3.如果发送到其他域,转发之前验证用户身份,是否要为其转发邮件,验证的时候是用到了SASL函数库,用户的信息是放到了数据库中,此时我们需要一个中间层authlib,通过authlib替SASL函数库向数据库进行验证,做"发信认证",认证通过允许转发,验证不通过拒绝转发.
4.通过浏览器访问邮件服务器(EXtmall/FoxMali),转发到其他域,放到邮箱,到数据库验证.
关于邮件系统中的角色
MUA:邮件用户代理 (sendmail qmail postfix)
MTA:邮件传输代理 (outlook)
MDA:邮件分发代理 (maildrop)
MRA:邮件检索代理 (dovecot)
postfix: 实现邮件发送服务器的角色.
dovecot: 作为邮件接收服务器的角色.
extmail: 实现利用web界面收发信件.
extman: 用户注册同个extman的页面.
mysql: 存放用户的账户信息.
cyrus-sasl,courier-authlib: 实现用户的身份验证.
邮件应用使用协议
1.SMTP,简单邮件传输协议,TCP 25端口,加密时使用TCP 465端口,(发送邮件),客户端向其他服务器发送邮件或者服务器向其他服务器转发邮件,发送方使用的都是SMTP协议.
2.POP3,第3版邮局协议,TCP 110端口,加密时使用TCP 995端口,(收邮件) 收取邮件的时候,先将服务器的邮件下载到本地,所有的操作都是在本地完成.

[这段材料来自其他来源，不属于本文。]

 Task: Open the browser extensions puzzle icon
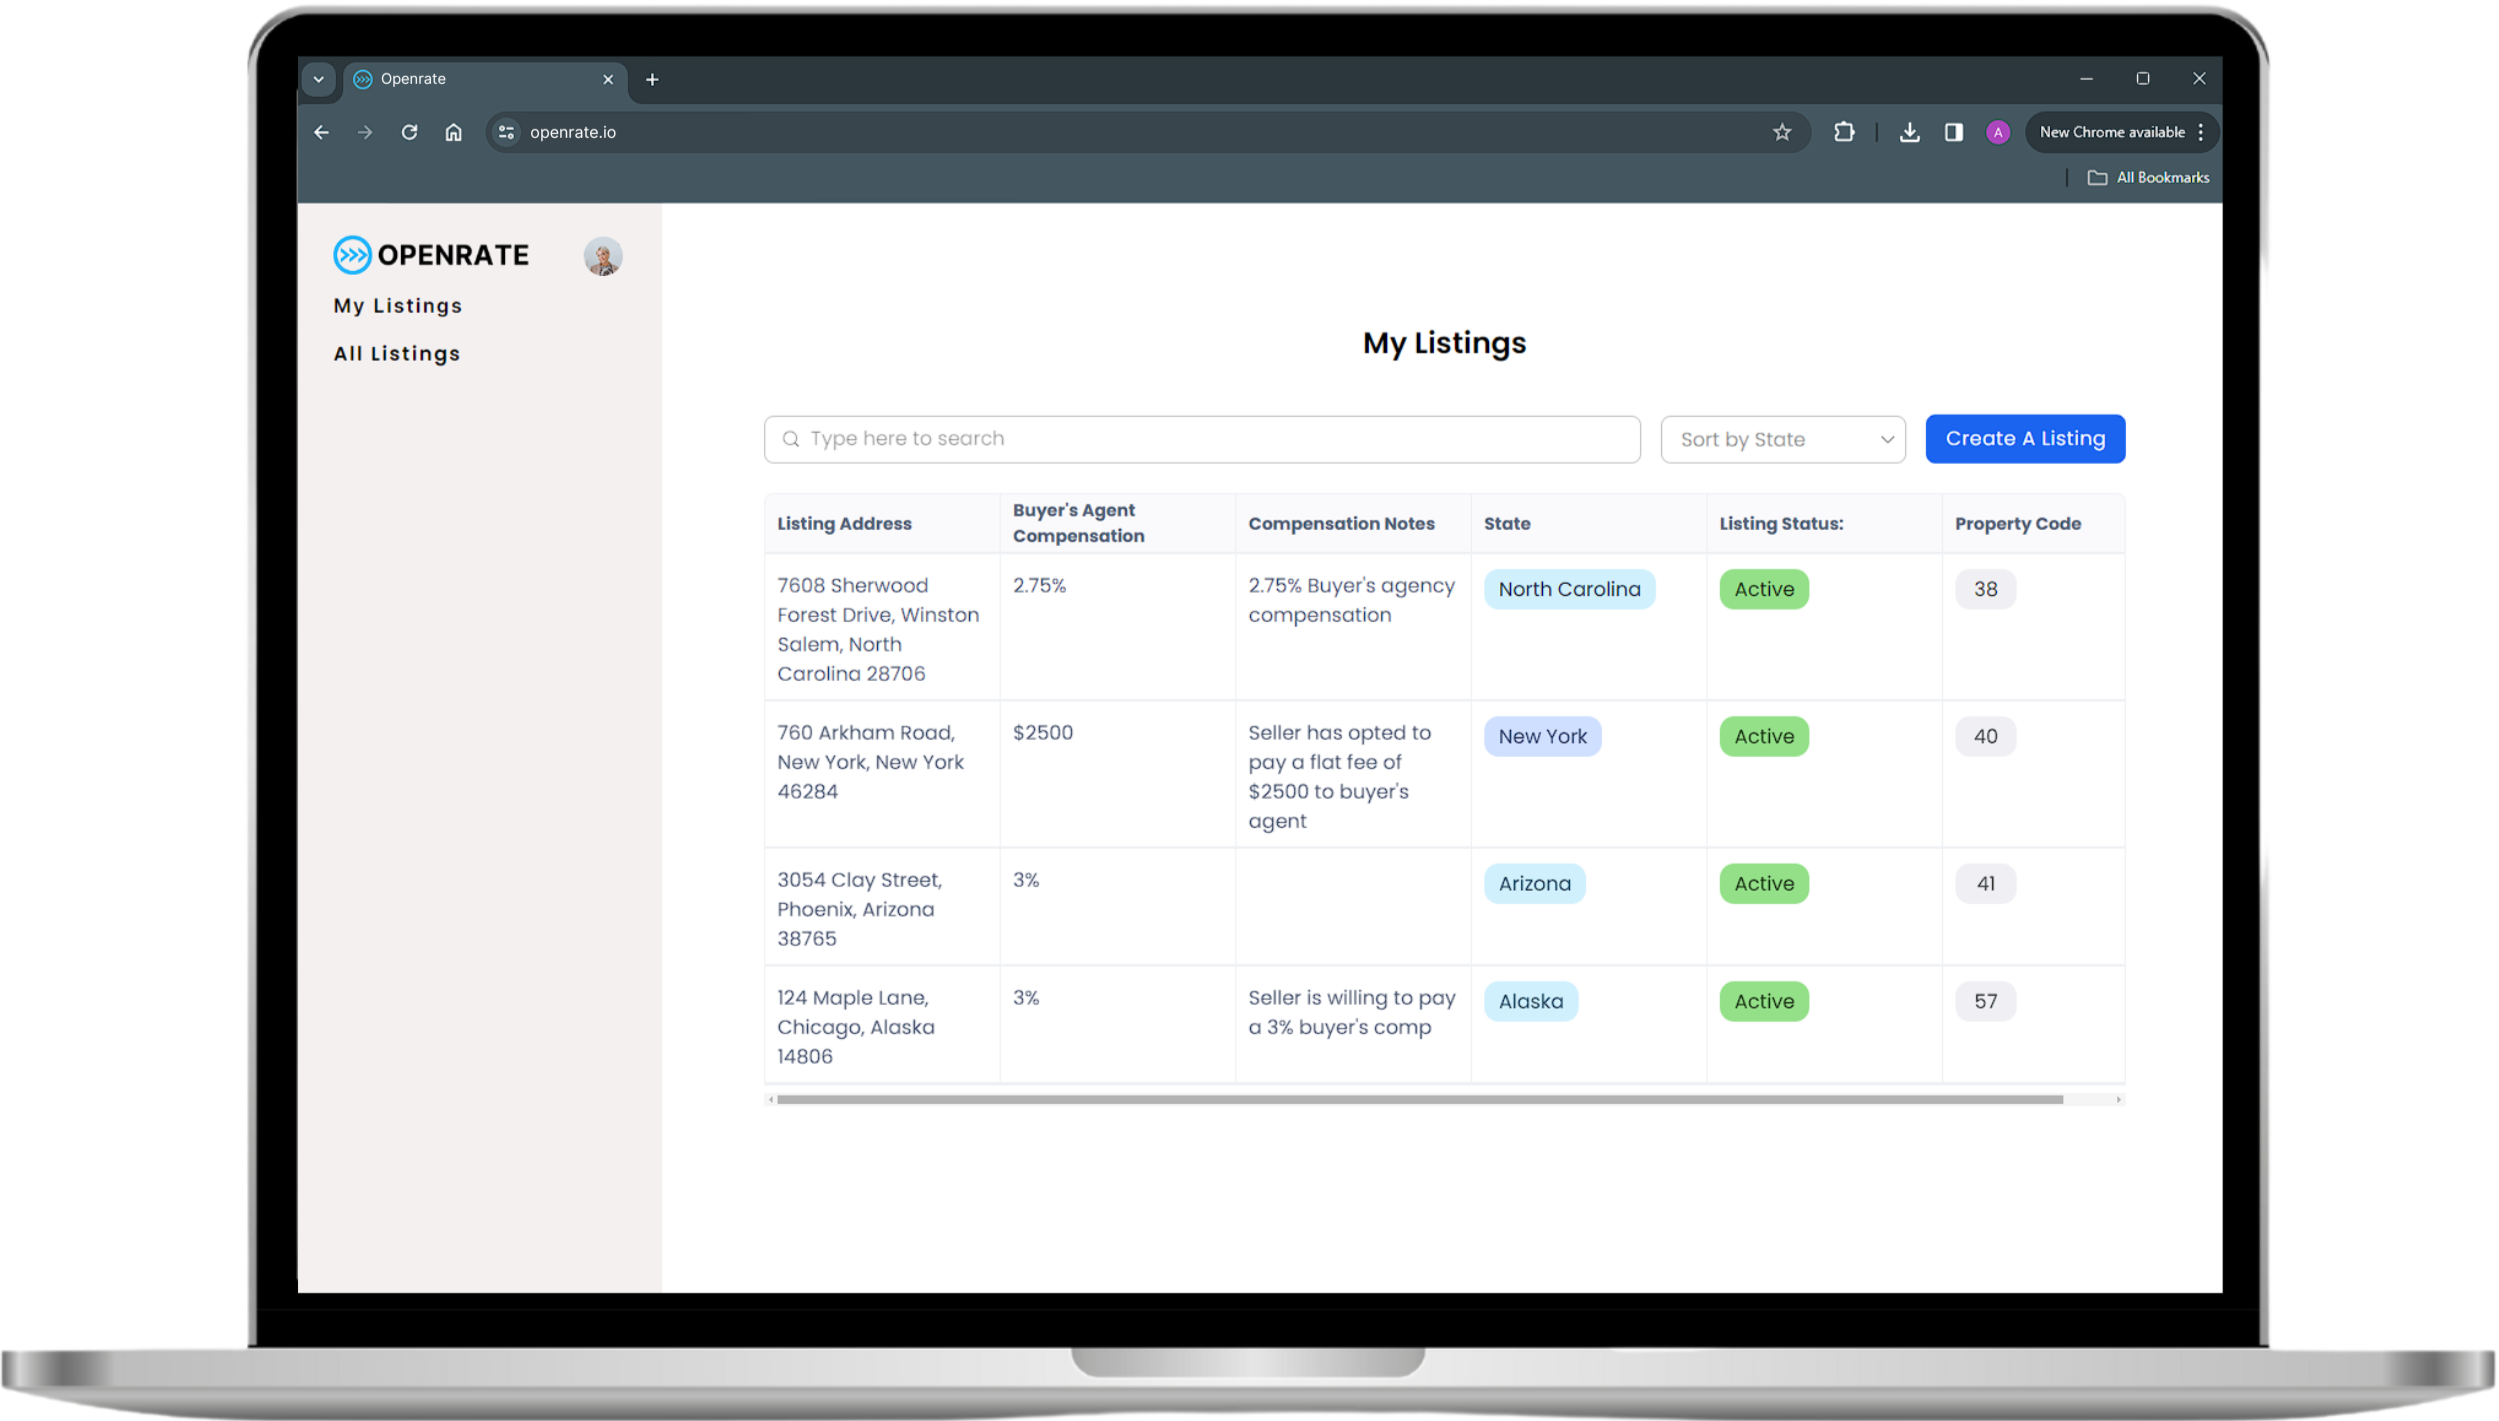coord(1843,132)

3.IMAP4,第4版互联网消息访问协议,TCP 143端口,加密时使用 993端口,(比POP3灵活)接收邮件,客户端和服务器端交互了以后,在服务器端处理,好处能实现更多的功能,例如查看邮件的信息,但是消耗的系统的资越高.
服务器接收邮件的过程
在开始讲述本例的内容之前,我们先来看看Postfix+Dovecot+MySQL是如何相互协作以实现邮件服务器的各项功能。我们假设 张三通过oschina.net的邮箱zhangsan@oschina.net发送一份邮件给 李四lisi@mydomain.com,则服务器接收邮件的过程大致如下图所示:
1.zhangsan@oschina.net发送邮件到lisi@mydomain.com
2.oschina.net服务器会通过DNS查询mydomain.com的MX记录并找到Postfix所在的服务器
3.邮件被发送给Postfix
4.Postfix转向MySQL求助,以查询mydomain.com是不是需要处理的域名
5.MySQL返回确认信息给Postfix
6.Postfix将接受到的邮件投递给Dovecot的LMTP服务以便做处理
7.Dovecot将邮件内容保存到lisi@mydomain.com用户对应的磁盘路径
用户查收邮件的过程
上述例子中我们看到了服务器接收邮件的过程,接下来我们看看,当大家通过用户名密码登录邮箱查看邮件时,会发生什么事情:
1.邮件客户端 to Dovecot:尊敬的Dovecot大人,您好!我阔以建立一个IMAP加密连接吗?
2.Dovecot to 邮件客户端:当然阔以。这是我的SSL证书,请您告诉我帐号和密码!
3.邮件客户端 to Dovecot:好滴!这是我的用户名和密码,千万不要告诉别人哦!
4.Dovecot to MySQL:Hi 美女!请问下,这个用户名和密码是正确的嘛?
5.MySQL to Dovecot:好的,请稍后!呃……这个用户名和密码是正确的哦!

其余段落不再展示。